A Simple Story by Leonardo Sciascia


A Simple Story




 Leonardo Sciascia




Following a recommendation for this author I was initially disappointed to find only one book in English translation in my library system but went ahead and ordered it through our interlibrary lending. When it arrived I quickly read the Forward by Paul Bailey (no idea who he is) and the Introduction by the translator Howard Curtis whilst eating lunch and was immediately hooked. So much so that it displaced my current reading and occupied my afternoon. Both the forward and the Introduction set the scene by telling me about the author and about his writings and his style.

Sciascia was Sicilian by birth and a prolific writer, novelist, dramatist and political commentaries. He stood for and was elected to local, national and European political office. He is described as a regional writer, which may explain why so little of his work is available in translation. But if you are wanting descriptions of Sicilian landscape, of hot Mediterranean days and nights, his is not he writing for you.

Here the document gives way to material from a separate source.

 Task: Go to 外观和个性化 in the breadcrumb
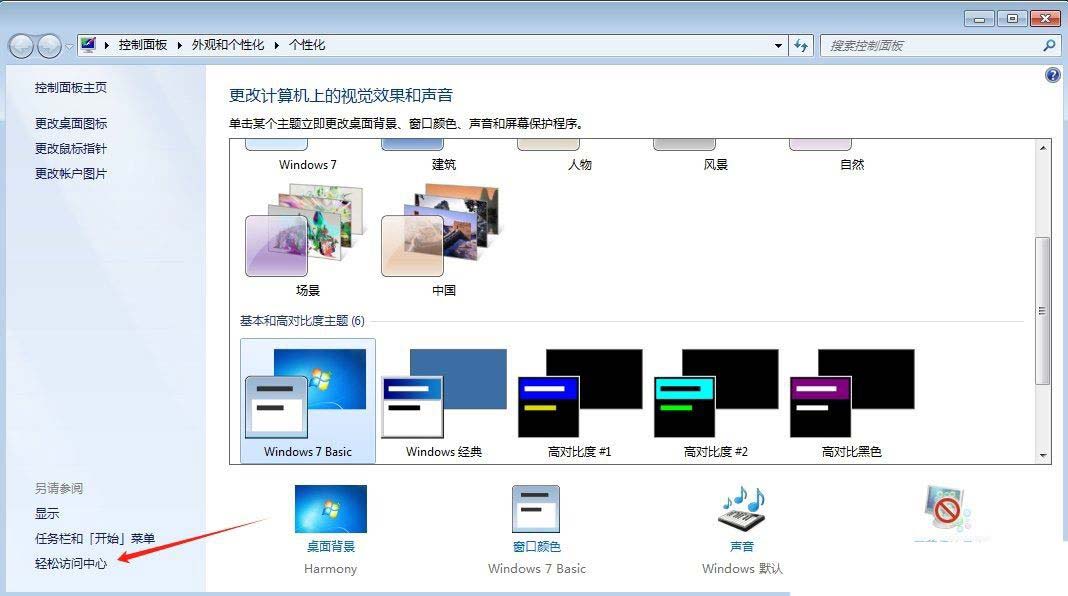click(228, 46)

Instead for Sciascia, Sicily provides a backdrop to his study of injustice/justice, corruption and power which pervade Sicilian society and its politics.

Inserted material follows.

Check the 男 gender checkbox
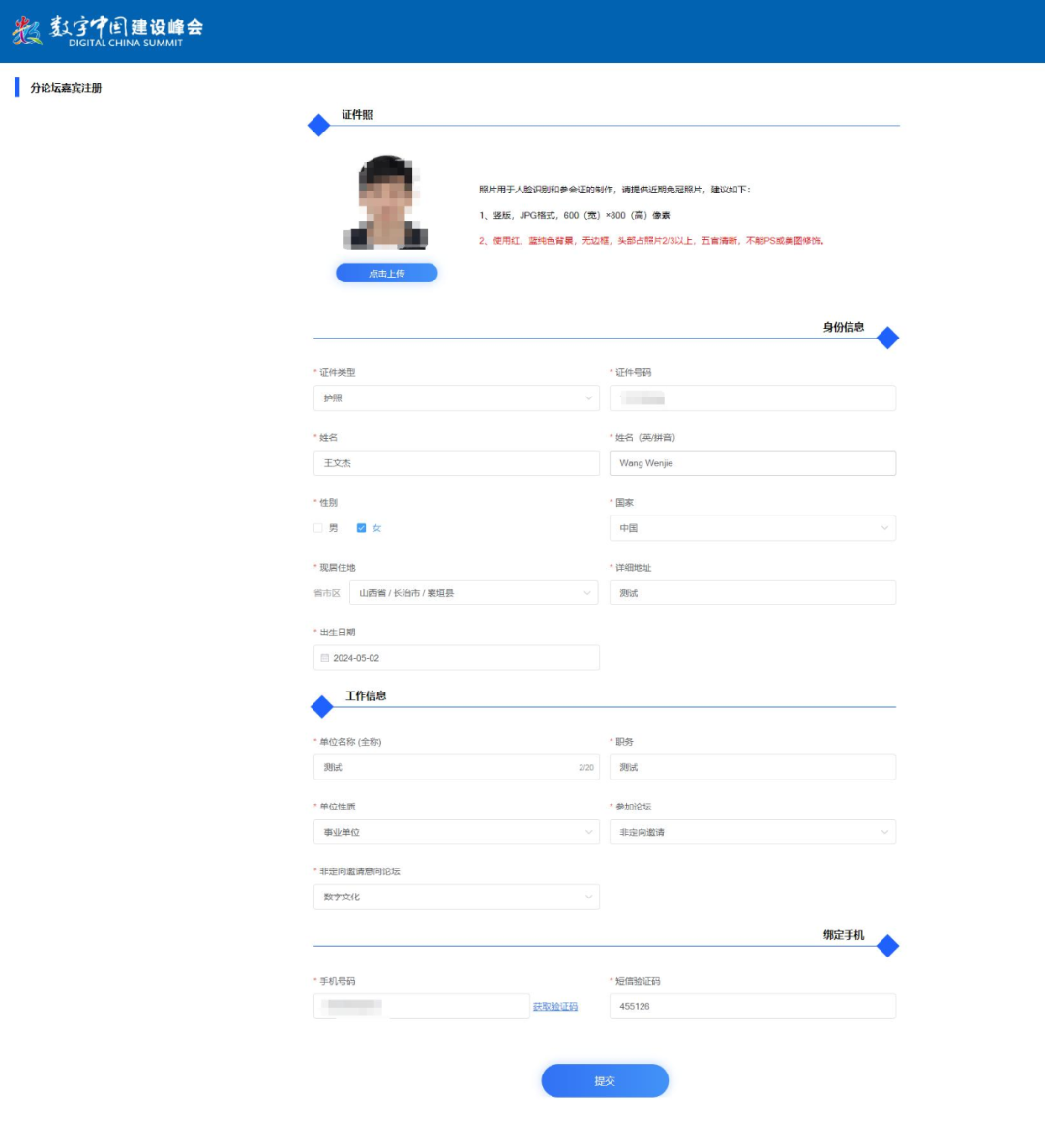Screen dimensions: 1045x1148 coord(318,528)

A Simple Story was his last book  published on the day he died. It is short, only 40 pages, but from the go his sarcasm, humour and scathing political sideswipes shine through. I did not find the plot twists expected and absolutely  loved the ending – but I won’t say more about that in order to entice you to read this little gem.

Also in the copy I got is a second, longer book, Candido, which I have still to read. It was written during his political period and is a parody on Voltaire’s Candide.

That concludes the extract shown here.